In Barcelona, Greene won his European title in emphatic fashion, finishing 0.84sec clear of his training partner Rhys Williams in 48.12sec. At the Continental Cup in Split he clocked the fastest time since the days of Ed Moses in a competition that was formerly known as the World Cup, beating Jackson and Puerto Rican Javier Culson - both medallists at last year's World Championships – in 47.88sec. In doing so, Greene ventured within 0.06sec of the British record set by the laughing cavalier of the 400m hurdles, Kriss Akabusi, at the Barcelona Olympics in 1992.
Akabusi sent him a text message, saying, "David Greene? Close but no cigar". "I was more excited with his text message than with running 47.88," Greene says. "He said he would be pleased for the record to go to me, and that it would only be a matter of time.
"His praise and credit meant a lot to me. It's getting the respect of your elders, in a way. He was from a golden age of British athletics and we're trying to recreate that now, with the Olympics coming up."
Greene could hardly be in better hands as he strives to play his part in the great British athletics revival.
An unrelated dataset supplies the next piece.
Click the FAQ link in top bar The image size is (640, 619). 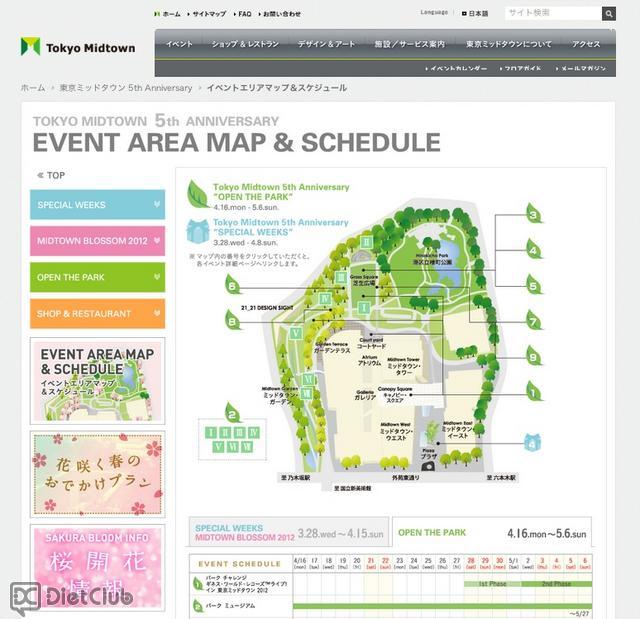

He trains at the University of Bath under the direction of Malcolm Arnold, who guided Uganda's John Akii-Bua to Olympic 400m hurdles gold in world-record time in Munich in 1972 and who moulded Colin Jackson into a world record-breaking 110m hurdler.
"Malcolm brings a steely determination to the training group in Bath," Greene says. It has clearly rubbed off on him, judging by the mettle shown by the young man from the west Wales steel town down the home straight in Delhi.